Cancer survivor

Prostate cancer is more common than you might think, which is why all men need to know some basic facts about it. Here are five things you definitely need to know about this disease:

1. One In Seven Men Will Get It

You read that right: one in seven. Those odds are pretty high. Prostate cancer is the second most common cancer in America (lung cancer is first).

2. Your Risk Increases As You Get Older

About 60% of prostate cancer cases are diagnosed in men who are 65 or older, and it is rare to see it before age 40. Medical professionals generally agree that all men should begin getting regular prostate exams by the time they are 50, but certain men who are at higher risk may need to start earlier.

3. Family History Matters

Genetics play an important role when it comes to your likelihood of developing cancer. Men who have two or more relatives who have had prostate cancer are about four times as likely to be diagnosed with it themselves. The closer those relatives, the greater the risk. For example, if your father is a prostate cancer survivor, your risk will be much higher, so you might want to consider getting checked when you are 40, rather than waiting until 50. Your doctor can offer you the best opinion on when you should be checked.

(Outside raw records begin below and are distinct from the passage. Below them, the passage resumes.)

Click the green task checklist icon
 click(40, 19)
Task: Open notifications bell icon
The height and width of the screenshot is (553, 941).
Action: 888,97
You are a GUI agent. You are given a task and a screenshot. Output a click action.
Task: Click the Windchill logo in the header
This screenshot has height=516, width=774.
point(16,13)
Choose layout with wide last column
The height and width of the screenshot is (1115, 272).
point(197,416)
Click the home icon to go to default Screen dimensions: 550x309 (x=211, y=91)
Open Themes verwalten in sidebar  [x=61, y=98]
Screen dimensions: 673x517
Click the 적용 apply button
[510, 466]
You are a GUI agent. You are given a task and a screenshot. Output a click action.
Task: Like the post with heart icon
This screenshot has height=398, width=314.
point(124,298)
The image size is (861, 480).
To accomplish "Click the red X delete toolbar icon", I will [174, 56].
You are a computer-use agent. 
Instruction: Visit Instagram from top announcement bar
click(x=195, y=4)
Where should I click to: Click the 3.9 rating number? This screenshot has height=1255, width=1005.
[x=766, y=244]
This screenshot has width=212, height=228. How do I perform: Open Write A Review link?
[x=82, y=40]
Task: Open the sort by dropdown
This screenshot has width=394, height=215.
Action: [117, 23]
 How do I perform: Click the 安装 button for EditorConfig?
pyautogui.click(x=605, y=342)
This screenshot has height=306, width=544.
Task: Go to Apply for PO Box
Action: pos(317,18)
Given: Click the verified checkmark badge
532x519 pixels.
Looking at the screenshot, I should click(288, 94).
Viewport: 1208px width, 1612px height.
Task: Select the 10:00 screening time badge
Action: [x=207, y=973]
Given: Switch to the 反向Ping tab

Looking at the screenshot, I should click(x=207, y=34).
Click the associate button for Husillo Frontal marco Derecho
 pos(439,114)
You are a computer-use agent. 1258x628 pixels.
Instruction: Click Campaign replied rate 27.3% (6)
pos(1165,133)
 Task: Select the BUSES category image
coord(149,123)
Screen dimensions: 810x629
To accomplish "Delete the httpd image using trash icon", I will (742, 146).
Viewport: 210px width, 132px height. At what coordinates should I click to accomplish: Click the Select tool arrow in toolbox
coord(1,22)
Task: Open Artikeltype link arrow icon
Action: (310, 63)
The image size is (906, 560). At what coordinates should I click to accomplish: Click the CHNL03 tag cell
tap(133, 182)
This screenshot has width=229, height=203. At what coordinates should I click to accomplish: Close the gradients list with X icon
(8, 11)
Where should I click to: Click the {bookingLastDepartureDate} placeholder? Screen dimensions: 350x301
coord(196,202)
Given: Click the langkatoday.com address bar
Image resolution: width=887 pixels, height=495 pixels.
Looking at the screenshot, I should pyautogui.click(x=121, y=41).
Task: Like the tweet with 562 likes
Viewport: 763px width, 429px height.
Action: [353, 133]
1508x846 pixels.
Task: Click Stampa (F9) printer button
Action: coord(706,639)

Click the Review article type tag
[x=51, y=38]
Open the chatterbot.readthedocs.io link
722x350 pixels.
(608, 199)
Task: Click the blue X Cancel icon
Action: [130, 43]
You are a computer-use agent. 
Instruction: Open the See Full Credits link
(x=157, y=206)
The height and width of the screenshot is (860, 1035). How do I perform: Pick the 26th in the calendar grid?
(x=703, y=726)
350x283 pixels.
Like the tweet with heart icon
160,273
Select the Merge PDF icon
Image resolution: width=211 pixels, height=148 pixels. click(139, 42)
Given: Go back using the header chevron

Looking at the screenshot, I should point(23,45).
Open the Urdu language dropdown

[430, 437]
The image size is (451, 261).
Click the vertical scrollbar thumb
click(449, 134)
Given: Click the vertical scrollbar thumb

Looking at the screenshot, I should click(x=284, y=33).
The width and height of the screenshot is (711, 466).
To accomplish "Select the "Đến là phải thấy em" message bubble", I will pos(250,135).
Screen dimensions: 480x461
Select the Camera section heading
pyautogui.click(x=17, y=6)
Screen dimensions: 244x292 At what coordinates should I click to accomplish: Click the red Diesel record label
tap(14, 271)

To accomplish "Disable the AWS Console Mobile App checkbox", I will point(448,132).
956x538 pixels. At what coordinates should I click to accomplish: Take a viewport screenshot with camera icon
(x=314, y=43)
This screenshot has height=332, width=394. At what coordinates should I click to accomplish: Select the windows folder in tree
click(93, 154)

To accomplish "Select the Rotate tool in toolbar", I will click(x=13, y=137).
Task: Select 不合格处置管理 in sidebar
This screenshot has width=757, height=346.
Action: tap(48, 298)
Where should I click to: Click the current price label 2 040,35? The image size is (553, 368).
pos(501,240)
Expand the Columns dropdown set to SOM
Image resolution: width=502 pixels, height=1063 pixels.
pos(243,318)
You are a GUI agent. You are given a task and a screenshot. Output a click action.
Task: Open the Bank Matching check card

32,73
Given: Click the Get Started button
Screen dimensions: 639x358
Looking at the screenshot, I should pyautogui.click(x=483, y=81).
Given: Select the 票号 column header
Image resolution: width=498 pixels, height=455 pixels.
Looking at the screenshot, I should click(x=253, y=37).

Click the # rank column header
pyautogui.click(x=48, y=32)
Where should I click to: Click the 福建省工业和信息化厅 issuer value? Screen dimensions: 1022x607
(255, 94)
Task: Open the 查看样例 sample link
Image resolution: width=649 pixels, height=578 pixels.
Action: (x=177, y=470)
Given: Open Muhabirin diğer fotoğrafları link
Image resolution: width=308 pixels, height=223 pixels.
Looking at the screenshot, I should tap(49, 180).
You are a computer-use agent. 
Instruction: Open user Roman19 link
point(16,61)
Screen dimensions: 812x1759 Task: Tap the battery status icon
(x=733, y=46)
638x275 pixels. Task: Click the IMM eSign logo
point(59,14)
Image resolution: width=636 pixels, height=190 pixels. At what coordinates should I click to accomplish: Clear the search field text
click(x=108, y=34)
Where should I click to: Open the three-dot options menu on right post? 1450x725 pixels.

4. The Cure Rate Is Very High

If the bad news is that prostate cancer occurs so frequently, the good news is that it is often cured. Ninety percent of prostate cancer cases are detected early, when the cancer is still in the local or regional stage. Almost 100% of men diagnosed at this stage will be cancer free after five years. It is crucial to detect the cancer in its early stages, which is where quality healthcare services come in to play.

5. Treatments Vary

A quality healthcare provider will be able to discuss treatment options with you if you are diagnosed. If the prostate cancer is detected in its early stages, as most cases are, an oncology specialist might just monitor the cancer and wait to see what happens. Prostate cancer grows slowly, so the cancer may never grow to a point where it adversely affects your body. If it does, surgery to remove the prostate might be the best cancer care option for you. You might not need to undergo any radiation or chemotherapy.

A quality healthcare provider should give you all the information you need about prevention, early detection and treatment of prostate cancer. What is most important to remember is that this is a common disease among men, so you must be aware of the risk. But as long as you are visiting your healthcare provider regularly, you should stay healthy.